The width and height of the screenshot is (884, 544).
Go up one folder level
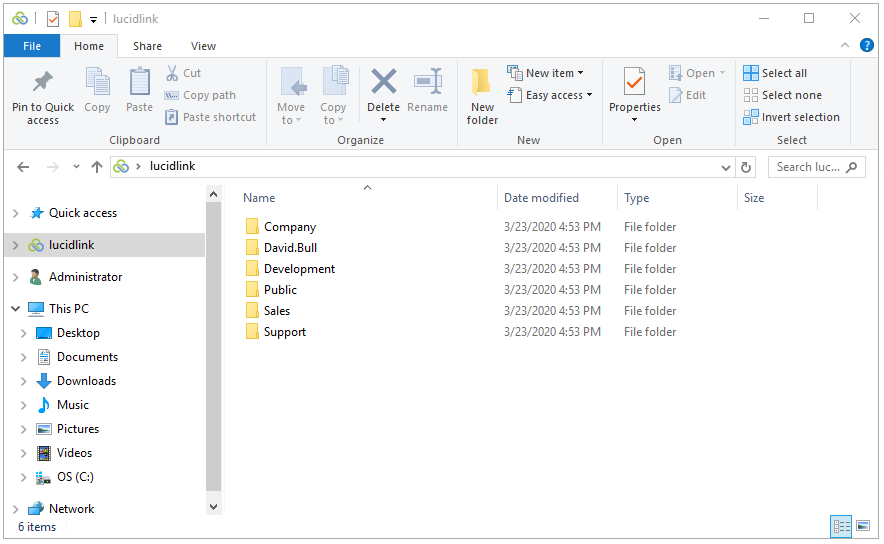97,167
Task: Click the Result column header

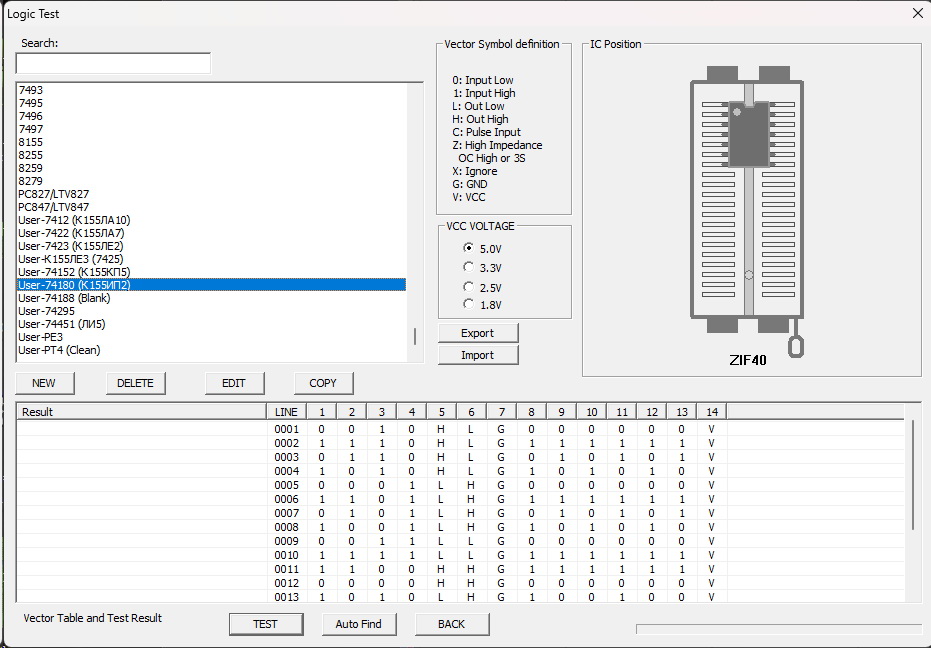Action: point(140,412)
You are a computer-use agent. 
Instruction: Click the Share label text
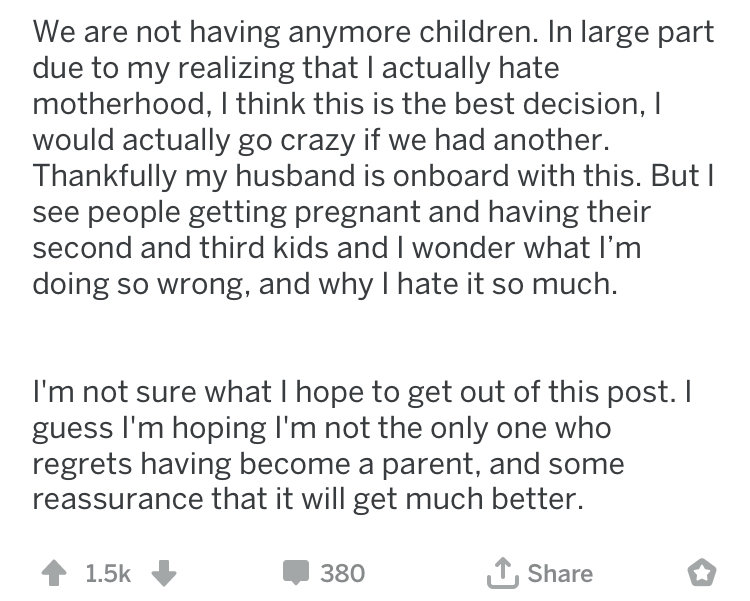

• **WHAT THE TASK REQUIRES**
The material above must be set down word for word, with no picture carried over.

• **RESULT FOR THIS EXERCISE**
The width and height of the screenshot is (884, 544).
Go up one folder level
97,167
Task: Click the Result column header

Action: point(140,412)
You are a computer-use agent. 
Instruction: Click the Share label text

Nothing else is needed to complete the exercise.